## Data records
══════
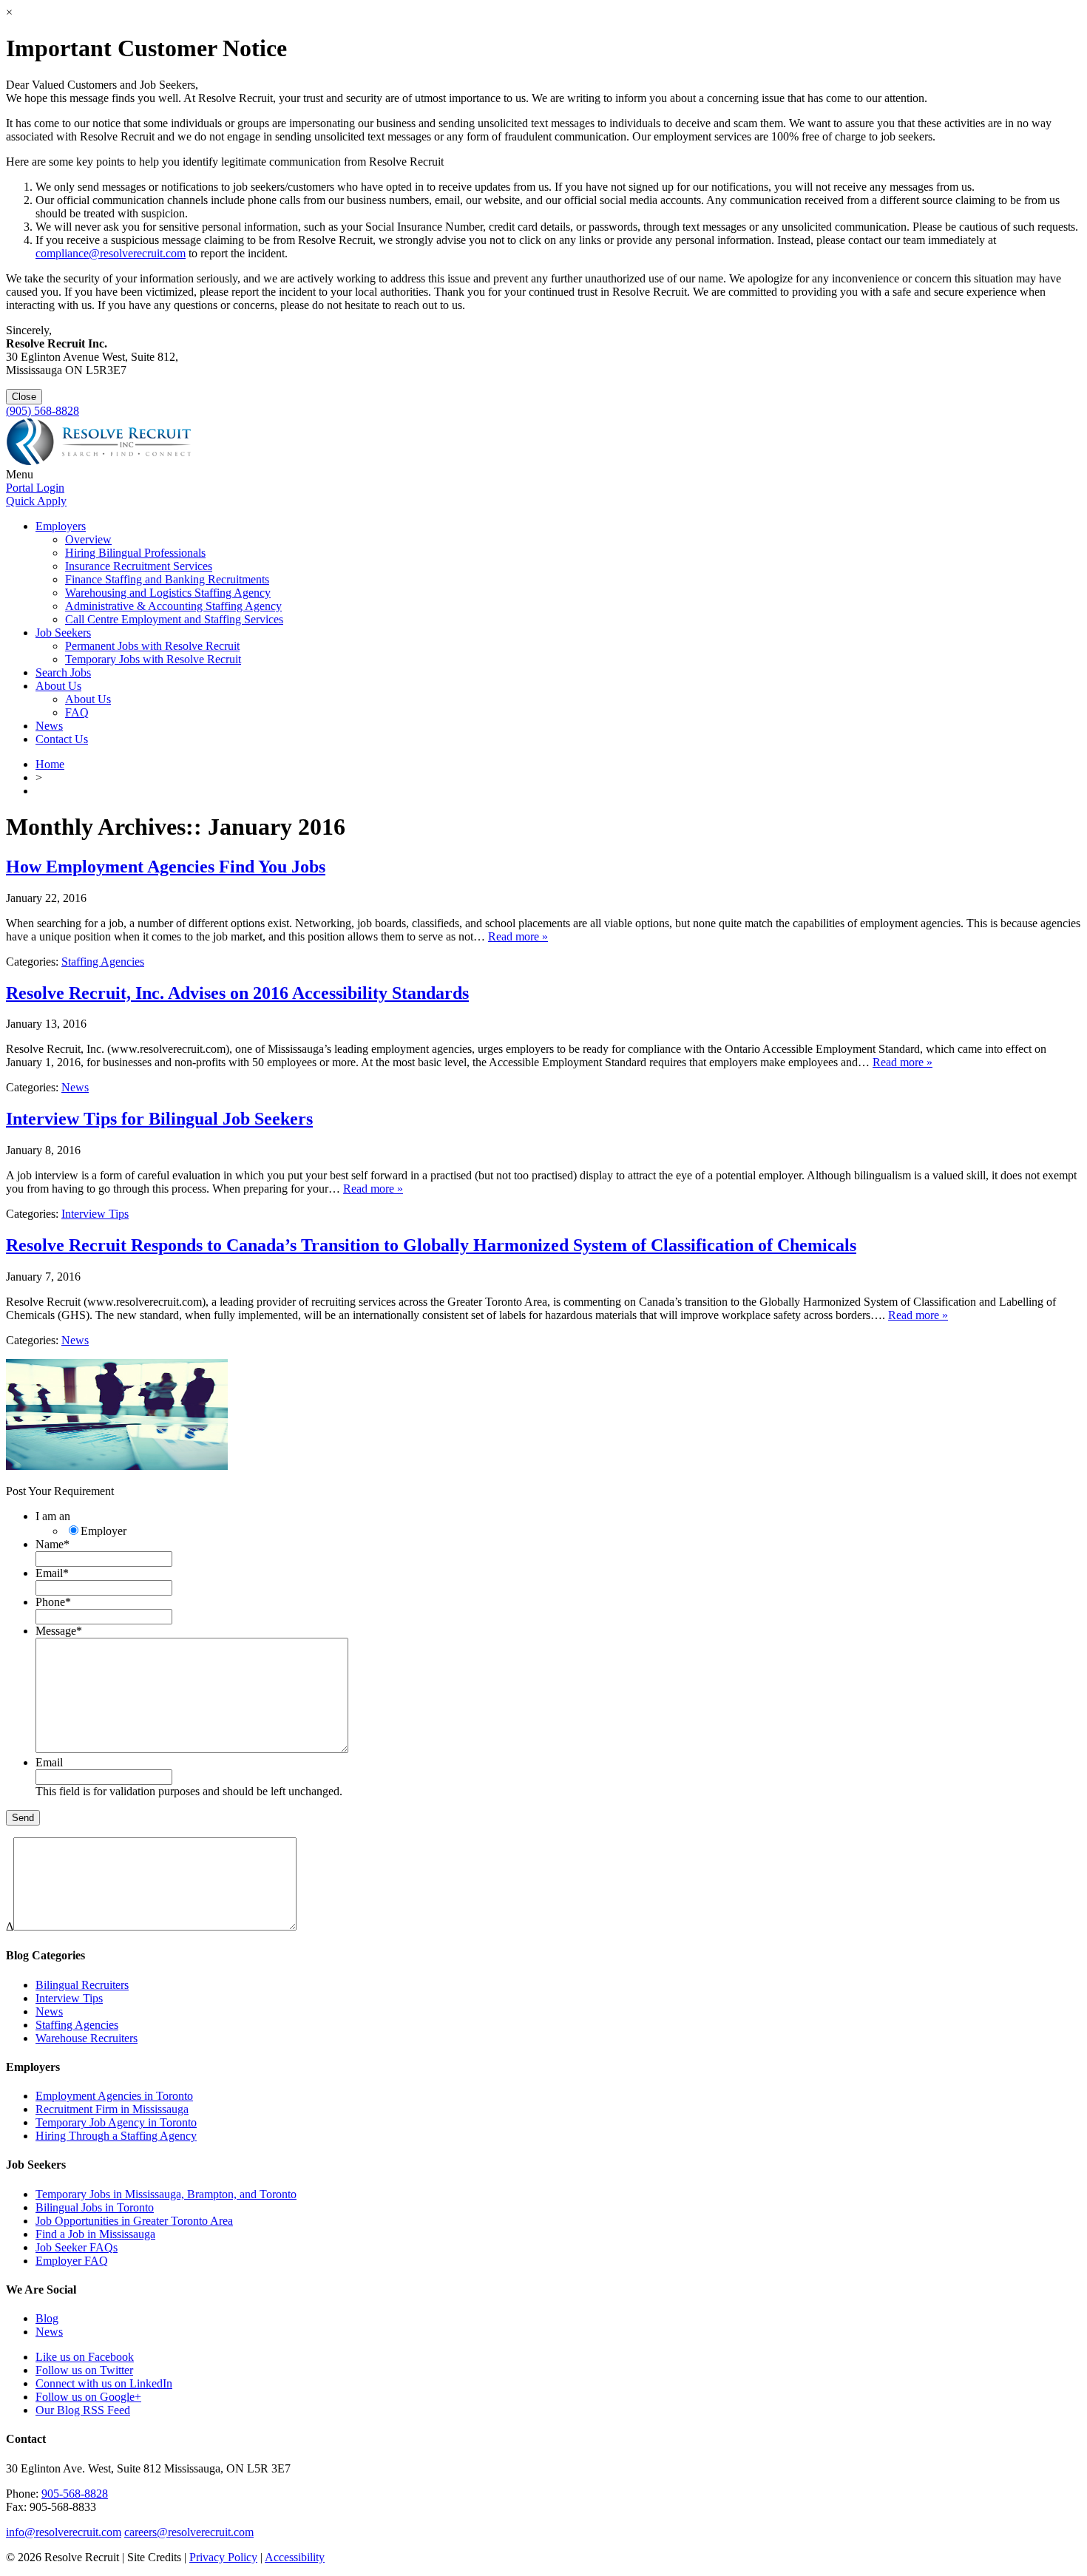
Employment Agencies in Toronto (114, 2095)
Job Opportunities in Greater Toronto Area (134, 2220)
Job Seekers (63, 632)
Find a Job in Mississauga (95, 2234)
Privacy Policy (223, 2557)
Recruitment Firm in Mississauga (112, 2109)
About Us (58, 685)
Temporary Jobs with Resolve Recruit (153, 659)
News (49, 725)
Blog (46, 2318)
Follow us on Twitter (84, 2370)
══════
## Aim of the task
Only the lines from the one with "Privacy Policy (223, 2557)" through the end of the data belong in the answer, each reproduced exactly.

## Solution to this problem
Privacy Policy (223, 2557)
Recruitment Firm in Mississauga (112, 2109)
About Us (58, 685)
Temporary Jobs with Resolve Recruit (153, 659)
News (49, 725)
Blog (46, 2318)
Follow us on Twitter (84, 2370)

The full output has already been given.